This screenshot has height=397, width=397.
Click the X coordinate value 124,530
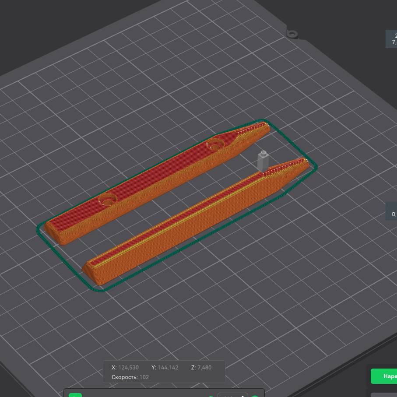(128, 368)
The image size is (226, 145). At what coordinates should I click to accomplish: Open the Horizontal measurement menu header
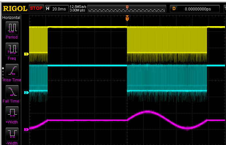pyautogui.click(x=12, y=17)
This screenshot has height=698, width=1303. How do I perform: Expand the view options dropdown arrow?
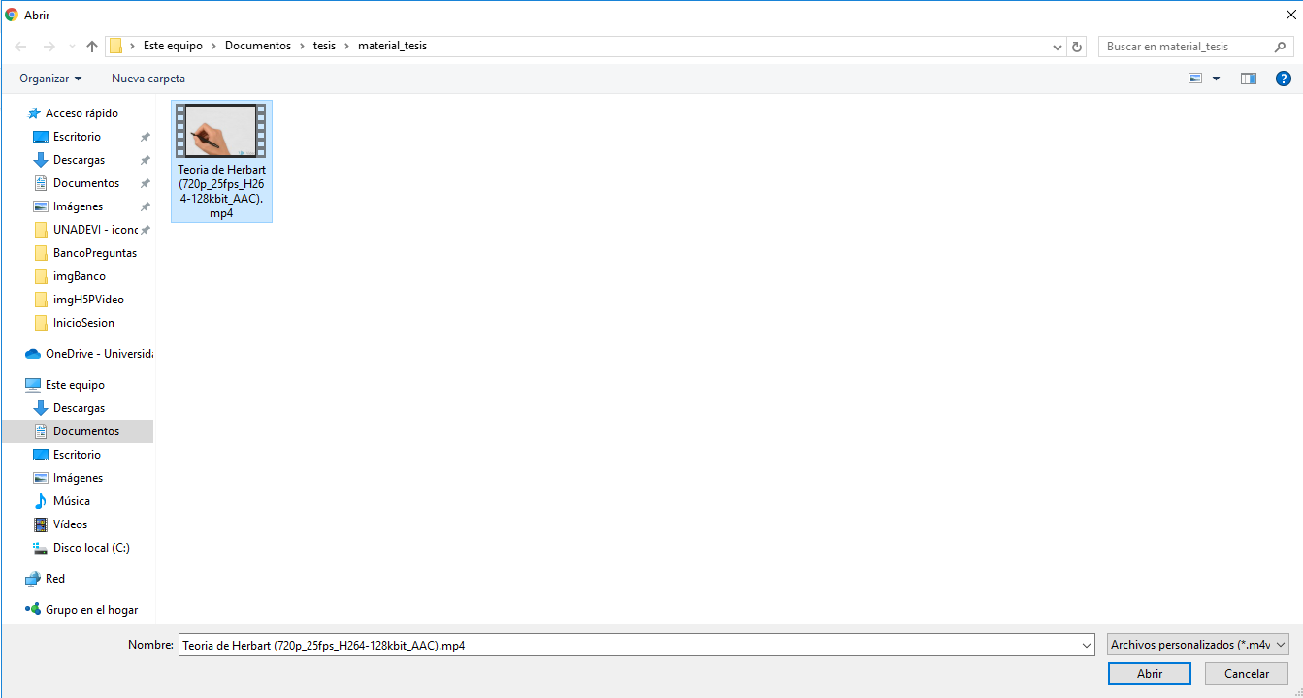1217,79
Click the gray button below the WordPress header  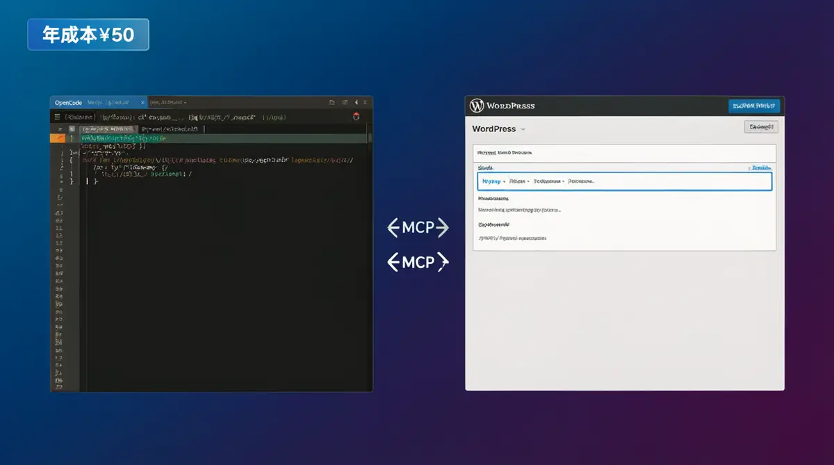[761, 127]

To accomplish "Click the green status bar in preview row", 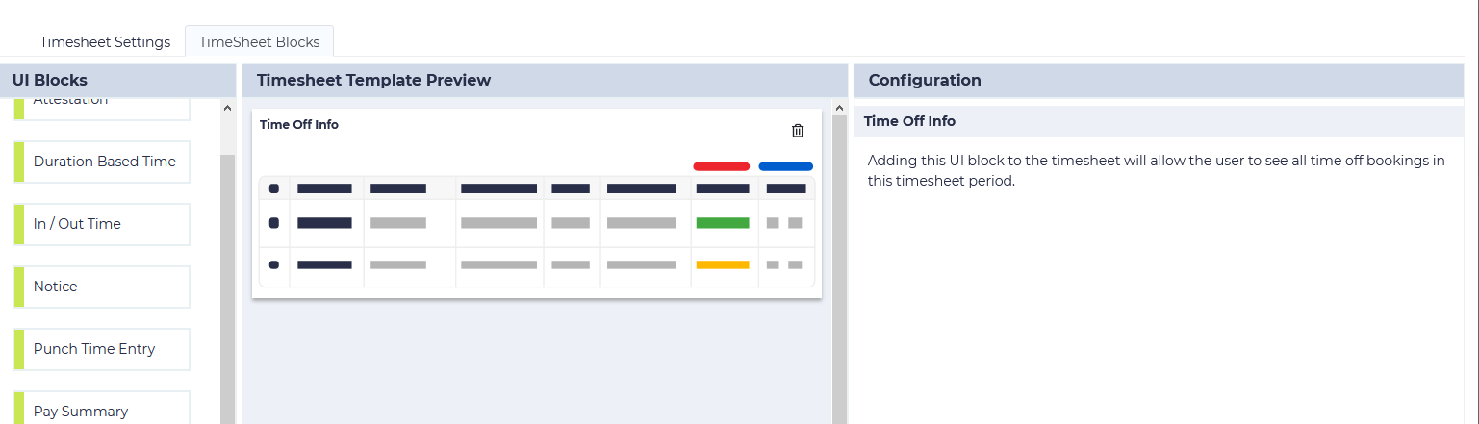I will [x=723, y=223].
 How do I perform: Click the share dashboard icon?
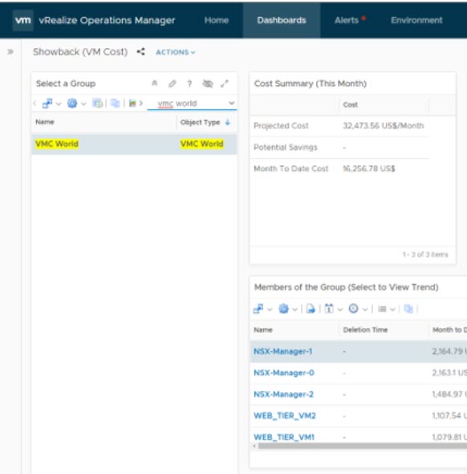[140, 51]
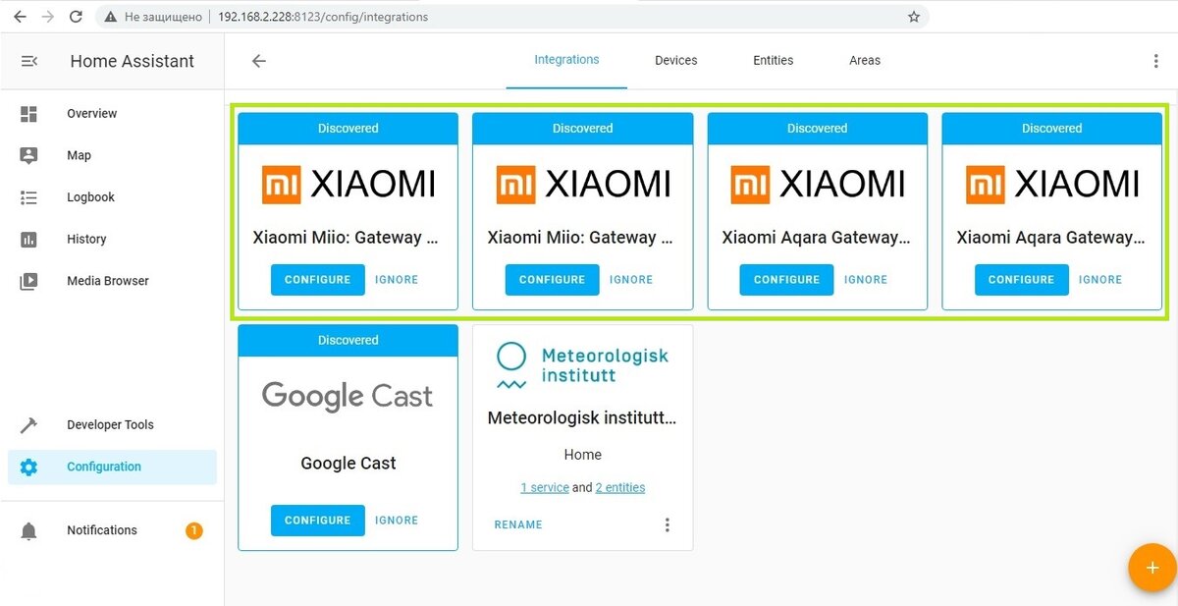1178x606 pixels.
Task: Open the 2 entities link
Action: click(620, 486)
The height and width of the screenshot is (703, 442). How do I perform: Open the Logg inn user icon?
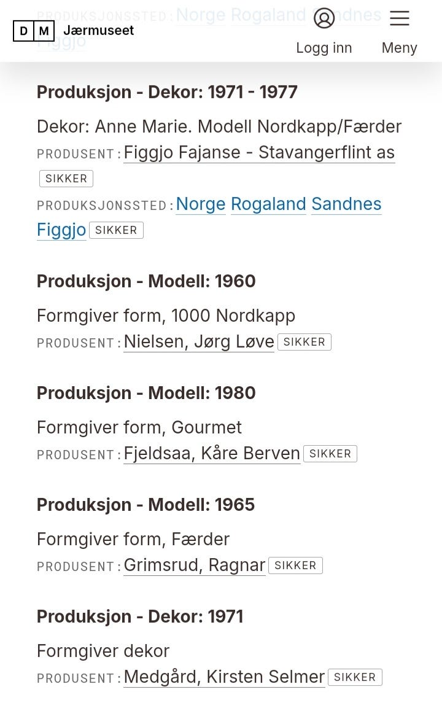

• _Problem to work on_: The expected output is an exact copy of the lines from the one with "How do I perform: Click" to the final line of the entries above, pictures excepted; please include both ends.

• _Task solution_:
 How do I perform: Click the share dashboard icon?
[140, 51]
1178x606 pixels.
Task: Open the 2 entities link
Action: click(620, 486)
The height and width of the screenshot is (703, 442). How do I perform: Open the Logg inn user icon?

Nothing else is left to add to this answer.